Paul Krugman Incorrectly Claims Credit For Calling Worsening Income Distribution "Fractal"

Paul Krugman has just claimed primacy in identifying a lengthening upper tail in income distibution to mean that income distribution is "fractal."  He did so in 1994 in his book Peddling Prosperity.  I have just tried to make the link, but as so often seems to happen, it is not working. So, here is the url that any of you can go get at to check, http://krugman.blogs.nytimes.com/2014/02/11/me-and-me-blogging-inequality-metaphor-division . (Maybe it will work now)
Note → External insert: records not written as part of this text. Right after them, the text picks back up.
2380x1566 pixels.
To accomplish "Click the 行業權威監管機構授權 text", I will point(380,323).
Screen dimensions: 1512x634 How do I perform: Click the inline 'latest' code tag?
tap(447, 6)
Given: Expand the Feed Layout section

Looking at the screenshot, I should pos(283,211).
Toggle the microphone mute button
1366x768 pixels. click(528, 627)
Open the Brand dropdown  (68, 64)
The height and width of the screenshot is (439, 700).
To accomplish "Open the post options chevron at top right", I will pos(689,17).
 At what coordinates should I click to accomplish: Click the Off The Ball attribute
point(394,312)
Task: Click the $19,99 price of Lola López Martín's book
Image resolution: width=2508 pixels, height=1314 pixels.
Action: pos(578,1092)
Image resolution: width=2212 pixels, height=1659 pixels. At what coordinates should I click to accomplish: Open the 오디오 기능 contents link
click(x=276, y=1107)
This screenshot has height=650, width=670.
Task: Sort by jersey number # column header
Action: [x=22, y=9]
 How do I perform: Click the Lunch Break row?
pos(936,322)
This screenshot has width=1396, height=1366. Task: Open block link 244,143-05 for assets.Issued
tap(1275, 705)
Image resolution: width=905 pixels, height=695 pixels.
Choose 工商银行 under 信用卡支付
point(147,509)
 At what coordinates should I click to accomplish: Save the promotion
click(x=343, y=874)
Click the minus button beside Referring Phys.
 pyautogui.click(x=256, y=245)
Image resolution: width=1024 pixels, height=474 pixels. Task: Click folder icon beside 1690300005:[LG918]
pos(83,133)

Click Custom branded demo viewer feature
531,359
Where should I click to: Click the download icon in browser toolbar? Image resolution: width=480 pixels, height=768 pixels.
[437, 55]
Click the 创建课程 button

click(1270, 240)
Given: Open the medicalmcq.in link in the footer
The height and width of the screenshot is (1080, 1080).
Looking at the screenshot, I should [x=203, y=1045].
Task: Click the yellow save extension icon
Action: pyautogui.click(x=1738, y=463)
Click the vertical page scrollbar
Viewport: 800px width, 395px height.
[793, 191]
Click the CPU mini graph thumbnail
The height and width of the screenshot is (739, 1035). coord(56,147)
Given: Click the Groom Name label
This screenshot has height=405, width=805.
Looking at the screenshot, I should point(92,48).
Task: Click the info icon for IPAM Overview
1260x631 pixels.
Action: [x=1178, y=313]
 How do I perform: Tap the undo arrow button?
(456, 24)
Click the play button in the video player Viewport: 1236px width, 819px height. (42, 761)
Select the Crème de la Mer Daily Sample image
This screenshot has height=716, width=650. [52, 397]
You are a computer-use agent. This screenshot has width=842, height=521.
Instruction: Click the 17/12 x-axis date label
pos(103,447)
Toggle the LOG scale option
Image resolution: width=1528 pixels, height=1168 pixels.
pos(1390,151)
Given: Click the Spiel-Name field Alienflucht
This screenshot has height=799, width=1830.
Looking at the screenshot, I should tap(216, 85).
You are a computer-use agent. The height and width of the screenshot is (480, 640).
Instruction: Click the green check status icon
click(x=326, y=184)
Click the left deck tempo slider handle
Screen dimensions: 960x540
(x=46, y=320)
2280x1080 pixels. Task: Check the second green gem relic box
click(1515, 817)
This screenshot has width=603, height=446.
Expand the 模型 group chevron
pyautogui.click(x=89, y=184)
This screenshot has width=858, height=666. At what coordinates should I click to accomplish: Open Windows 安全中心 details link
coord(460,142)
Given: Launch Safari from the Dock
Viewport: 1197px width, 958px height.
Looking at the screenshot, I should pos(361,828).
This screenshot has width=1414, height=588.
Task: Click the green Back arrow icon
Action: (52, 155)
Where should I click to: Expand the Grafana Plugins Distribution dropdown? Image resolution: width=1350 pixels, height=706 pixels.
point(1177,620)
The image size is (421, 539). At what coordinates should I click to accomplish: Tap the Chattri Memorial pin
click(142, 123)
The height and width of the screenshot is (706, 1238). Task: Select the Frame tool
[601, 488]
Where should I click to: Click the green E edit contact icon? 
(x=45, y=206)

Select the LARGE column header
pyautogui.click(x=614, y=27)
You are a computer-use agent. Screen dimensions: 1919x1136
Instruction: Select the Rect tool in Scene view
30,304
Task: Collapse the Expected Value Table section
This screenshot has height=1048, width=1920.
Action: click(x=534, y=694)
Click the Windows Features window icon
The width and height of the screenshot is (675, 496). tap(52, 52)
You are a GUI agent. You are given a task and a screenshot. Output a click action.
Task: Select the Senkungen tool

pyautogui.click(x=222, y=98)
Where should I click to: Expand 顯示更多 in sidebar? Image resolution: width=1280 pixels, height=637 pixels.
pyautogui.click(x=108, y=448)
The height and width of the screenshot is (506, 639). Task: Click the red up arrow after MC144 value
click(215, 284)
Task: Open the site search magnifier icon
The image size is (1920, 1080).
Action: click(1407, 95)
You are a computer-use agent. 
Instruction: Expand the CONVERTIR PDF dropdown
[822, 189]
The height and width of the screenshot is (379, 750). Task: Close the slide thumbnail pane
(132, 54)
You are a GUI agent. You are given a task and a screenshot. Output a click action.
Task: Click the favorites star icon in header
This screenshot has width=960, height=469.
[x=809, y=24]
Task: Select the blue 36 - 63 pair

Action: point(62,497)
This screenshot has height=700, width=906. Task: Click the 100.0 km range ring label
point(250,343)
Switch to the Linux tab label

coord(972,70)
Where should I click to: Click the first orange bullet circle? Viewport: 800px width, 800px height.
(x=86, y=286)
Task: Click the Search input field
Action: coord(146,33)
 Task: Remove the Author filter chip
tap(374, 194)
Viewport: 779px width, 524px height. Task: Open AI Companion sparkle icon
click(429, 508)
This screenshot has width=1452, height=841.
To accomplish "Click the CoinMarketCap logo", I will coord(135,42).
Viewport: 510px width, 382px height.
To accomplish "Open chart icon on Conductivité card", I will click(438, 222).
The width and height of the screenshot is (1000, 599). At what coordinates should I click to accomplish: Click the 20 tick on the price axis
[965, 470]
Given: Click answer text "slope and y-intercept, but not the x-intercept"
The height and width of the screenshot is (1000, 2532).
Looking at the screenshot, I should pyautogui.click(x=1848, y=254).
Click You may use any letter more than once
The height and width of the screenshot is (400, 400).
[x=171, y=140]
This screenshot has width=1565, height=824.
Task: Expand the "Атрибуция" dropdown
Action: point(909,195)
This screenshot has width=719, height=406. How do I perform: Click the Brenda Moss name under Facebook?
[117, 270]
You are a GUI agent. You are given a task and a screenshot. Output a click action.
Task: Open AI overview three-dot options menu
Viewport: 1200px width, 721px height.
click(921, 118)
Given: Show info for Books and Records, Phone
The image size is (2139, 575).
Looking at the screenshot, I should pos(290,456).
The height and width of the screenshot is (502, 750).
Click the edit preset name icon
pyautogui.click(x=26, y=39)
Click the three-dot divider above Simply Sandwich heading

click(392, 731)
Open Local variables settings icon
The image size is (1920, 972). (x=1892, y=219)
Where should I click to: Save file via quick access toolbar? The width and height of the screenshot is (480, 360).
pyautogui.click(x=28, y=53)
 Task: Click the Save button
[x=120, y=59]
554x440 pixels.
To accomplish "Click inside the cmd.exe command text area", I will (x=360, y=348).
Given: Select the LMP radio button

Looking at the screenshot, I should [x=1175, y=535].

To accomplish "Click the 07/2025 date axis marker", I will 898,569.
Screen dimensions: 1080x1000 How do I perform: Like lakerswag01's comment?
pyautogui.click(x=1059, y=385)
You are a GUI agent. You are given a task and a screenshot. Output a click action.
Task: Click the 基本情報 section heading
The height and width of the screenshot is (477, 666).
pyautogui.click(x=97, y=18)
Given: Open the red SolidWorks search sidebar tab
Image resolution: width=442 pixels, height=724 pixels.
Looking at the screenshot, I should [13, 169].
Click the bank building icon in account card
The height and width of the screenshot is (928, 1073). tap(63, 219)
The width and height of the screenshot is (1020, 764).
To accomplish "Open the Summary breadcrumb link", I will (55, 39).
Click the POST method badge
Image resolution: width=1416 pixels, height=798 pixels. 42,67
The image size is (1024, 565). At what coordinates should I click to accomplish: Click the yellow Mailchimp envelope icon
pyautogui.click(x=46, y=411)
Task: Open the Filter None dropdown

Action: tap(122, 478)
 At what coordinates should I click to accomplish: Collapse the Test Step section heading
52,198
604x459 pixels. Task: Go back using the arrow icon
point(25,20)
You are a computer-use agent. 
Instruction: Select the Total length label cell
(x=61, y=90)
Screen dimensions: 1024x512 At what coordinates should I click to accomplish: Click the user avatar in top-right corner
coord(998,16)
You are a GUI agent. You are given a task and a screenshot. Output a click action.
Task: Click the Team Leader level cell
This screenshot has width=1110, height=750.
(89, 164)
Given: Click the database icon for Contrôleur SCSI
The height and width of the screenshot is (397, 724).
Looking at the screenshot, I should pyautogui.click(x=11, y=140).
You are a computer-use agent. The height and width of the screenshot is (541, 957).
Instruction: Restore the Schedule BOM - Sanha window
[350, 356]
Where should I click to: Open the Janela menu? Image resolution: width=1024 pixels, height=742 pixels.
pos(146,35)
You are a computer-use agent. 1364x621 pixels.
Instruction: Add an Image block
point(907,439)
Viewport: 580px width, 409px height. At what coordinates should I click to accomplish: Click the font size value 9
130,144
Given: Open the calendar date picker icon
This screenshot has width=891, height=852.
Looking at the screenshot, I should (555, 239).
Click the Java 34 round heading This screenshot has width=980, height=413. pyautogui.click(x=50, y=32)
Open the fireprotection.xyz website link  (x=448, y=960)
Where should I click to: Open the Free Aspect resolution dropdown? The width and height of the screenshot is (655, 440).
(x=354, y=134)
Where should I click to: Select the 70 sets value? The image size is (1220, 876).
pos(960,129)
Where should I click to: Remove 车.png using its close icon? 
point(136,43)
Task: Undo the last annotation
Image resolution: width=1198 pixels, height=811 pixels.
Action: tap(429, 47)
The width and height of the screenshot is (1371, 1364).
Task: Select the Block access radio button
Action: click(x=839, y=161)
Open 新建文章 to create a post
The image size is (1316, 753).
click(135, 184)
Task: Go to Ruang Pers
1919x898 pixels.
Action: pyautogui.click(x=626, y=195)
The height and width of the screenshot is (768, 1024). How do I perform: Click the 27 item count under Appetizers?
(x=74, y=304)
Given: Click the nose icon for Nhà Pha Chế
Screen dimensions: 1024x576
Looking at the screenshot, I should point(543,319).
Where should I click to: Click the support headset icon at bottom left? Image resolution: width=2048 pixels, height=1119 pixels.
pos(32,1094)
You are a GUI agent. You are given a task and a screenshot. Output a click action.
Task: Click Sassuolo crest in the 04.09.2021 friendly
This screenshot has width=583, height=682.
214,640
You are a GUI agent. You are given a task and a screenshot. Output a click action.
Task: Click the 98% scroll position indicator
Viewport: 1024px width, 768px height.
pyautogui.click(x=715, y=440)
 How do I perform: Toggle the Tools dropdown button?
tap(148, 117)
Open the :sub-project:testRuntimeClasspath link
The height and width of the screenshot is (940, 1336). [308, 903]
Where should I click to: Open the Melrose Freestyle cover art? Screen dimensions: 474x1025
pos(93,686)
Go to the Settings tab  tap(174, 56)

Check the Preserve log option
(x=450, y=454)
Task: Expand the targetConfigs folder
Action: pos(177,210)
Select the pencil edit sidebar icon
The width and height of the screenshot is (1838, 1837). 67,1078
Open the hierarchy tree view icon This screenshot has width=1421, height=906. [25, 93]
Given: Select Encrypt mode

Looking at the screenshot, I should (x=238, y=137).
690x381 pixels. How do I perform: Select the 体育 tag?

Anyway, it may well be that he independently came up with this link.  But he certainly was not the first one to make the link.  That would be the person who coined the term "fractal," namely the late Benoit Mandelbrot in his 1982 book, The Fractal Geometry of Nature. Among other matters he discusses in that book is Pareto's power law distribution that was initially developed to model income distribution, with Pareto inaccurately arguing that he had found a universal law.  Such distributions are notable for their upper tails that are longer than such alternatives as the log-normal or Boltzmann-Gibbs.  As it was, Mandelbrot used the term "fractal" as applying to such power law distributions, so he did it first.

Barkley Rosser

2 comments:

  1. Great! Means the ultra-wealthy can be taxed like crazy to fund the revolution in solar and wind energy, upgrade the public transit system and bring back viable forms of public housing etc.

    ReplyDelete
  2. I think replacing me-and-me with me-me-me-me will make the link to PK work properly. Maybe PK should edit his post to say he was the first to use the term in an economic context.